Liebe Jennifer Kämpfer,

fast 500.000 Menschen in Hamburg, das sind mehr als ein Viertel (28,1%) der Stadtbewohnerinnen und Stadtbewohner, haben einen Migrationshintergrund. Mehr als die Hälfte von ihnen hat einen deutschen Pass, die anderen leben zum Teil schon lange hier und sind oft auch schon hin geboren. Dass Hamburg ohne die HamburgerInnen mit migrantischen Wurzeln sehr viel kleiner, bedeutungsloser, uninteressanter, eintöniger und ärmer wäre, ist erst einmal eine Tatsache.

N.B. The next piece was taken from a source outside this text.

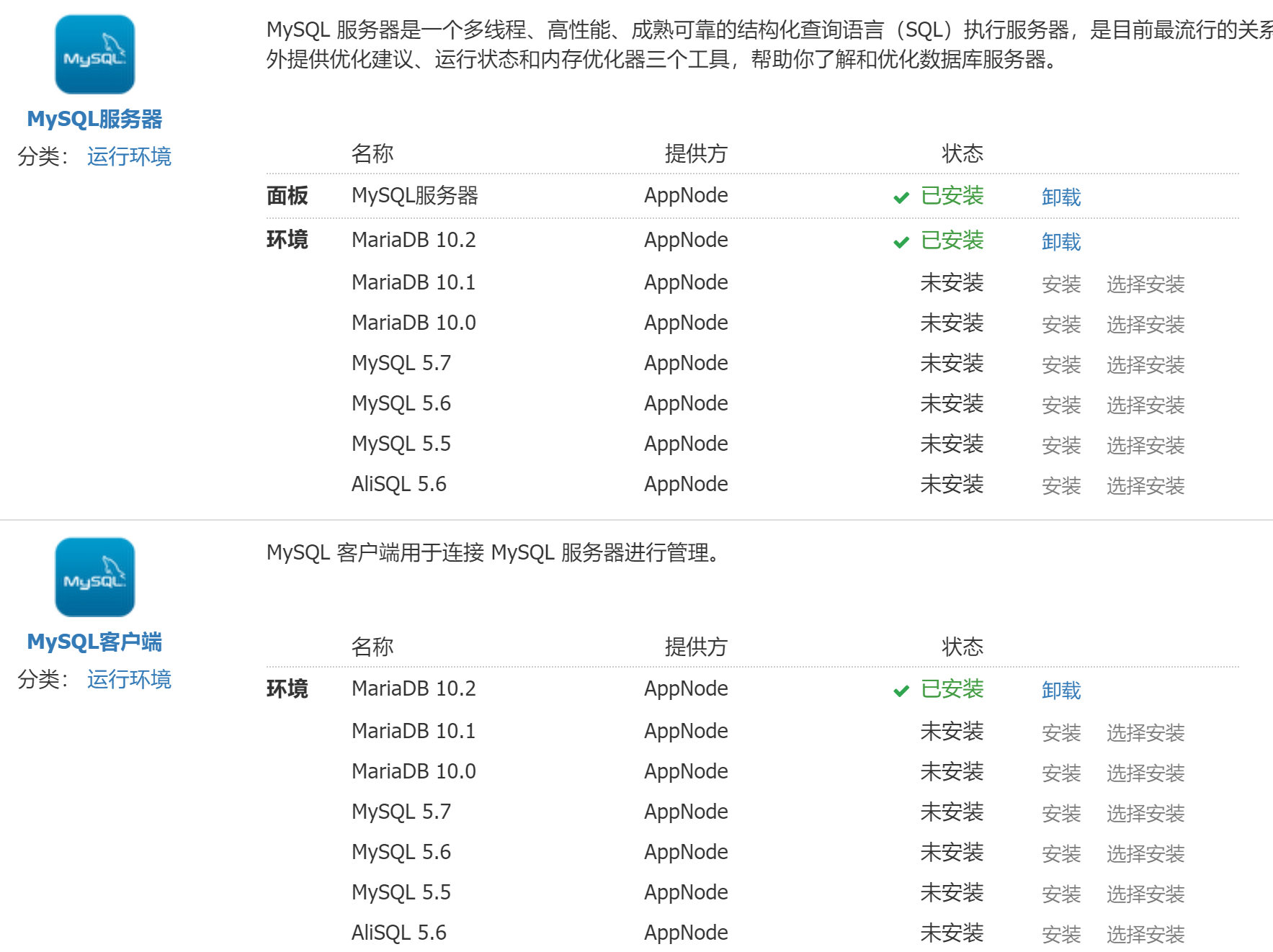Choose 选择安装 for server AliSQL 5.6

Ich möchte Sie nun umgekehrt fragen: Was soll denn dagegen sprechen, dass die Menschen, die hier leben, die gleichen Rechte haben? Welchen Nachteil könnten Sie persönlich beklagen, wenn der türkische Döner-Buden-Besitzer wählen könnte, wenn der polnische Nachbarssohn einen guten Ausbildungsplatz bekäme oder wenn sich Behörden mehr darauf einstellen, dass sie mit vielen Menschen zu tun haben, die sich noch etwas schwerer im Behördenwirrwarr zurechtfinden als andere, weil zu allen anderen Barrieren (wie unverständliche Formulare) noch Verständigungsschwierigkeiten hinzukommen?

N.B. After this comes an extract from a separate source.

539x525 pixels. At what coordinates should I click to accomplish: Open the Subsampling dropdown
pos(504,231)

Sie sagen, "die meisten integrieren sich nicht". Sie hätten Recht, wenn Sie unter "integrieren" verstehen, dass sich Menschen migrantischer Herkunft völlig anzupassen hätten, an irgendeine Art von "Leitkultur". Aber eine solche Erwartung ist nicht gerechtfertigt. Eine Gesellschaft, die durch eine "Leitkultur" quasi gleichgeschaltet wäre, wäre arm. Die kulturelle Vielfalt ist ein Erbe der Menschheit. Hamburg bezeichnet sich gern als "Tor zur Welt". Heute spiegelt sich die kulturelle Vielfalt der Welt in einer Stadt wie Hamburg wenigstens teilweise wieder. In der Erklärung der UNESCO (Organisation der Vereinten Nationen für Erziehung, Wissenschaft und Kultur) zur kulturellen Vielfalt heißt es ganz zu Recht: "Nur eine Politik der Einbeziehung und Mitwirkung aller Bürger kann den sozialen Zusammenhalt, die Vitalität der Zivilgesellschaft und den Frieden sichern." Kulturelle Rechte sind Teil der Menschenrechte.
Sie sagen, die meisten Migrantinnen und Migranten lernen z.B. die deutsche Sprache nicht. Das stimmt so nicht. Die meisten, vor allem die Jüngeren, sprechen gut Deutsch. Natürlich haben auch viele noch sprachliche Probleme, vor allem Ältere. Wir fordern deshalb, dass es mehr kostenlosen Sprachunterricht geben muss. Wir fordern auch, dass alle Kinder ab zwei einen Rechtsanspruch auf einen Kita-Platz haben, u.a. damit sie in ihrer sprachlichen Entwicklung von Anfang an besser gefördert werden. Umgekehrt besteht aber leider das große Problem, dass viele Kinder aus Einwandererfamilien ihre Muttersprache nicht mehr richtig lernen. Es spricht doch alles dafür, Kindern die Möglichkeit zu geben, zweisprachig aufzuwachsen und so ihre Fähigkeiten und Entwicklungsmöglichkeiten zu fördern.
Sie sagen, die meisten Migranten bemühen sich nicht um einen Beruf. Die älteren Migranten sind hergekommen, als der Arbeitsmarkt leergefegt war, sie haben oft Hilfstätigkeiten verrichtet und waren bzw. sind als Ungelernte die ersten, die in Krisenzeiten entlassen wurden. Die jungen Menschen werden durch das dreigliedrige Schulsystem nicht gefördert, sondern genauso wenig wie Kinder und Jugendliche deutscher Herkunft aus armen Familien benachteiligt. Hier muss alles getan werden, vor allem durch längeres gemeinsames Lernen, um Bildungsgerechtigkeit schaffen, damit alle Jugendlichen die reale Chance haben, eine gute Ausbildung zu bekommen.
Sie sagen, die Kriminalität nimmt zu. Das stimmt definitiv für die hier lebenden Menschen mit Migrationshintergrund nicht. Das Gegenteil ist der Fall, die "Kriminalitätsrate" von Menschen mit Migrationshintergrund nimmt ab. Leider ist es jedoch so, dass die Medien Einzelfälle immer wieder sehr ins Licht rücken, so dass ein falscher Eindruck entsteht oder auch erweckt wird.
Ich will nicht bestreiten, dass es noch Probleme des Zusammenlebens gibt. Diese Probleme zu lösen, ist aber nicht (nur) die Aufgabe der Migrantinnen und Migranten, sondern Aufgabe aller Mitglieder dieser Gesellschaft, gleich welcher Herkunft, welchen Glaubens, mit welcher Sprache oder kulturellen Gebräuchen.
Die Anerkennung der Migrantinnen und Migranten als Gleiche, als Gleichberechtigte ist eine Grundvoraussetzung, Probleme friedlich zu lösen.